Kapanış: Şemayı büyütürken kalbi yormamak
Veritabanında şema değişikliğini canlıda yapmak, ilk bakışta yutkunmalık gelebilir. Fakat doğru araçlarla ve Blue/Green zihniyetiyle, bunu günlük rutinin bir parçası haline getirmek mümkün. pt-online-schema-change tetikleyicilerle, gh-ost ise binlog’dan beslenerek gölge tabloyu büyütür. İkisiyle de defalarca sakin sakin geçişler yaptım. En çok işime yarayan üç şey hep aynı oldu: Önceden prova, keskin bir geri dönüş planı ve taşıma sırasında sistemi dinleyen ufak bir izleme.

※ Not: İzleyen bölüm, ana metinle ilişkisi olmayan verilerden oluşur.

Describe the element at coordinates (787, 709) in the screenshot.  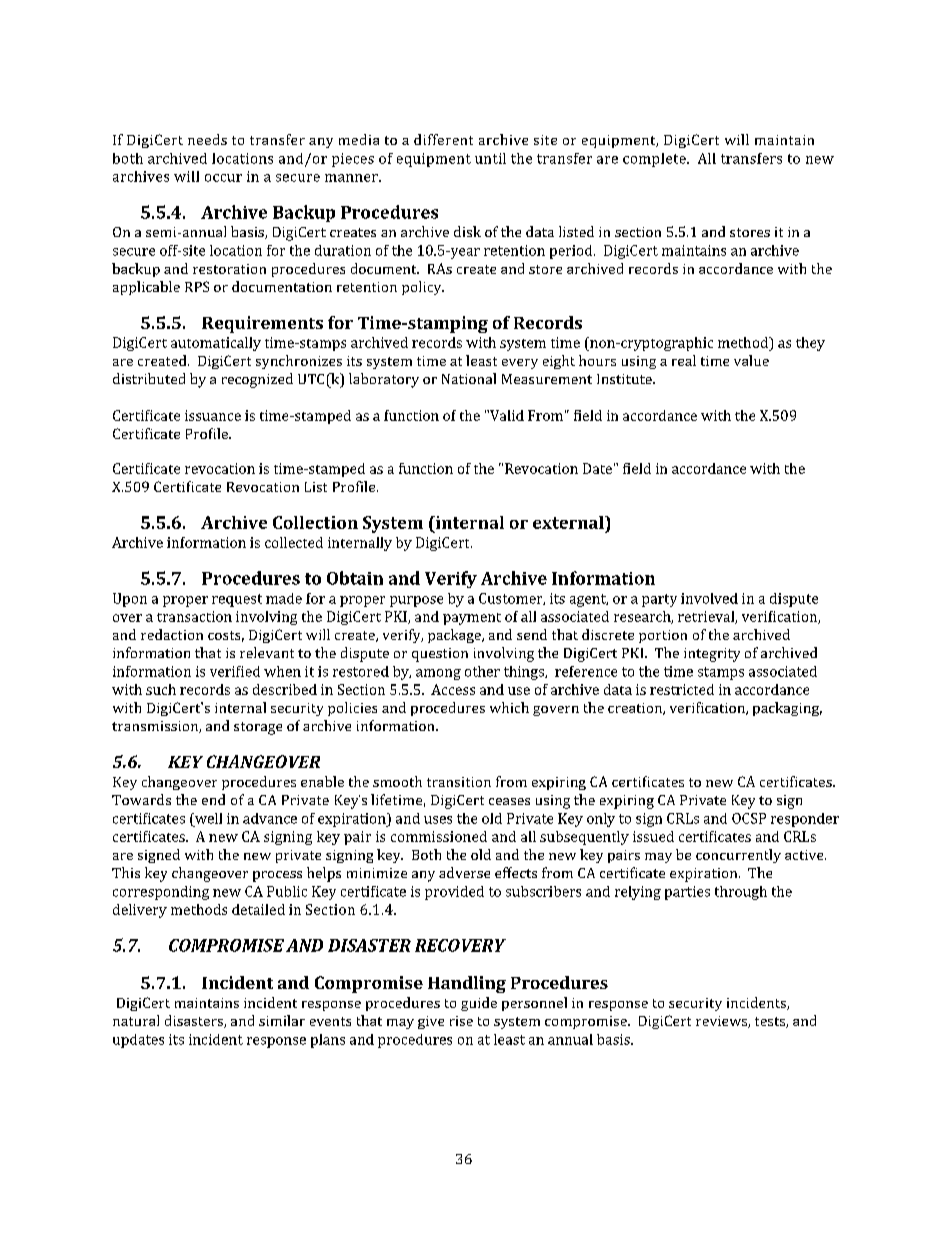
I see `packaging` at that location.
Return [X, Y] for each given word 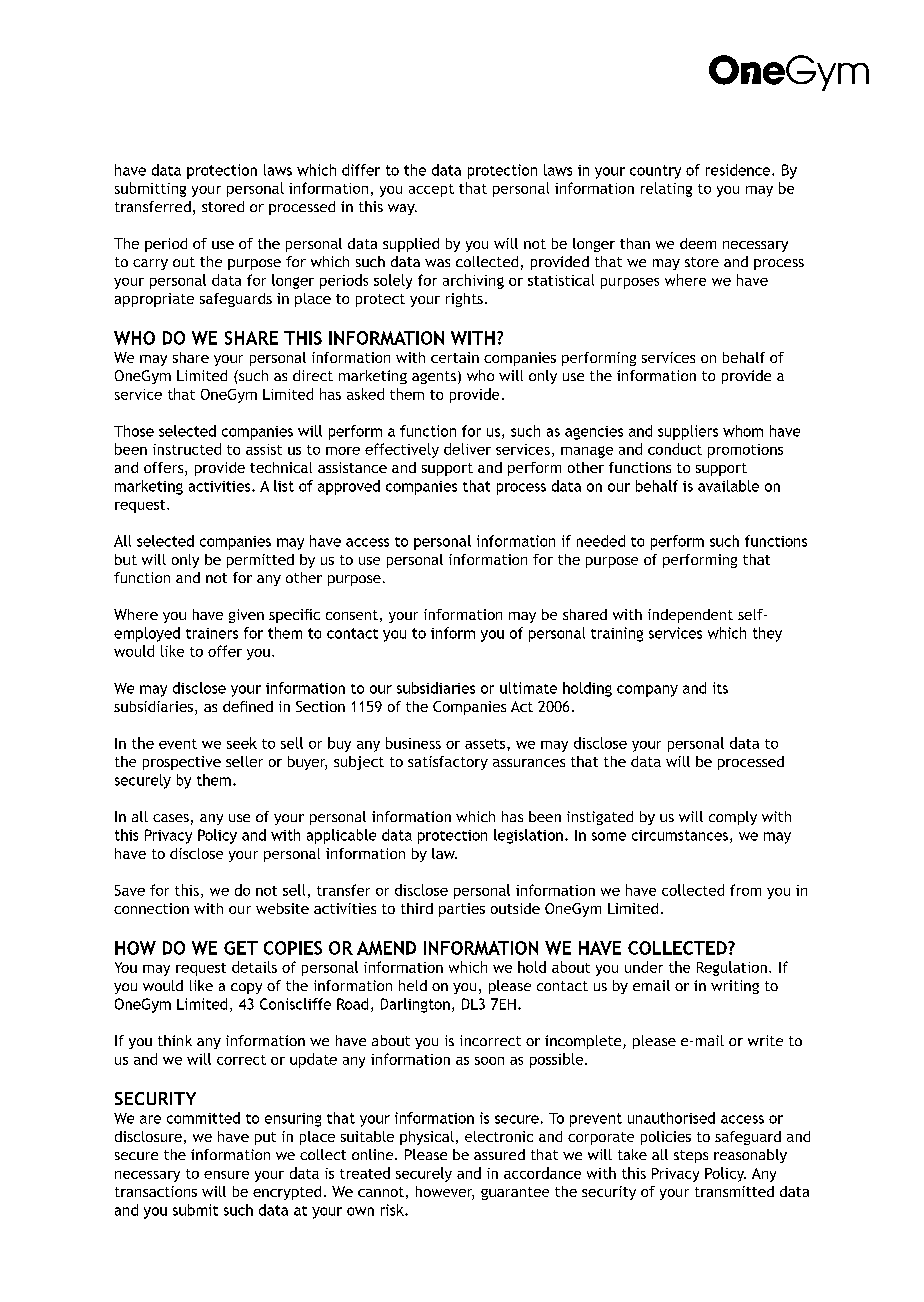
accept [431, 190]
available [728, 486]
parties [462, 910]
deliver [467, 449]
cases [171, 818]
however [445, 1193]
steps [691, 1156]
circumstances [680, 835]
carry [150, 264]
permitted [260, 561]
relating [666, 189]
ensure [226, 1175]
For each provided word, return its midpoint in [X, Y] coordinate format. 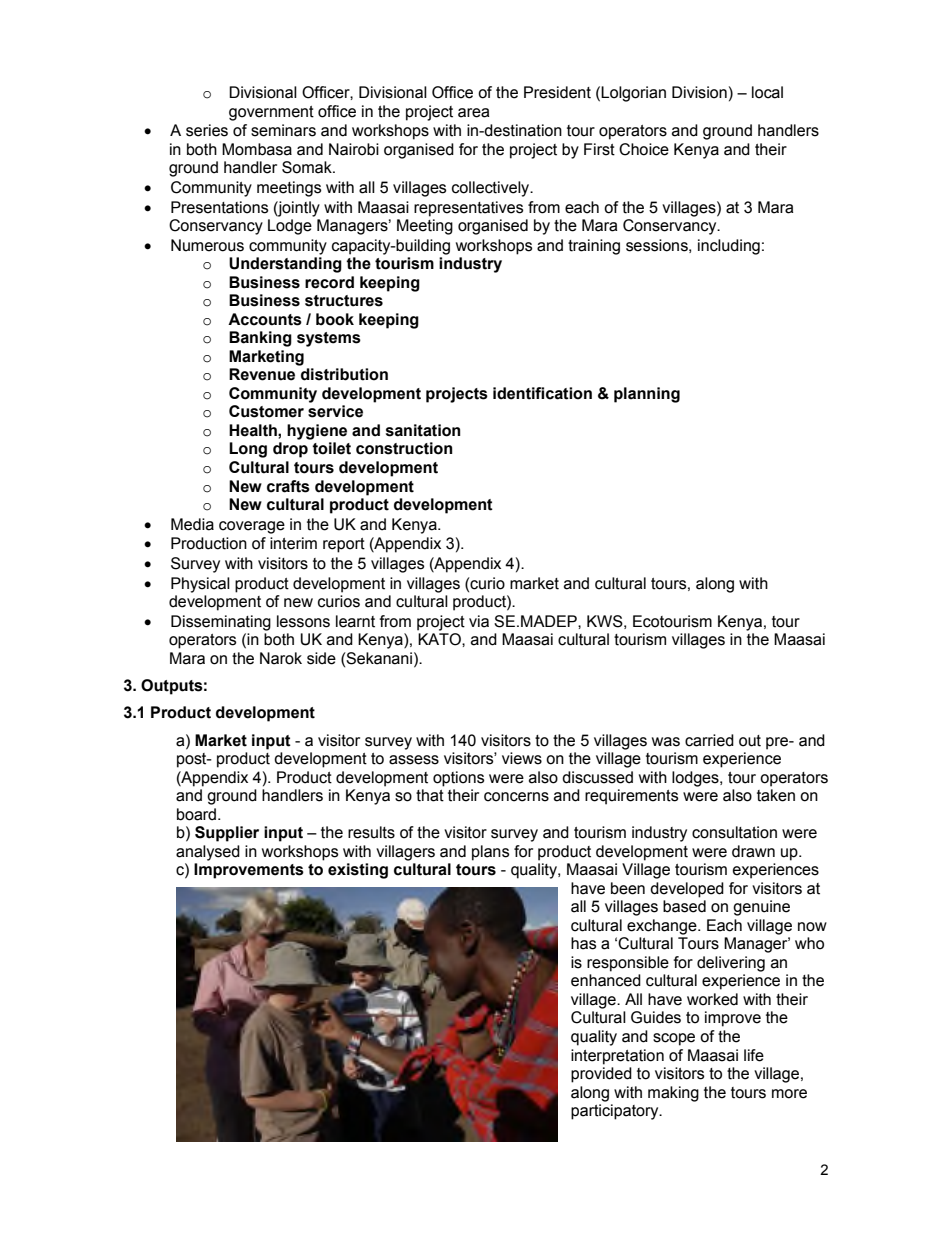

Eğer ilk kez deneyecekseniz, küçük bir tablo ve düşük riskli bir değişiklikle başlayın. Ritmi orada bulun, sonra büyük adımlara geçin. Yolculuğun sonunda en sevdiğim cümleyi duyarsınız: “Kimse fark etmedi ama büyük bir işi bitirdik.” Umarım bu yazı zihninizde birkaç taşın yerini değiştirir. Sorularınız olursa her zamanki gibi buradayım. Bir sonraki yazıda görüşürüz; şemanız açılsın, kesiminiz sessiz olsun.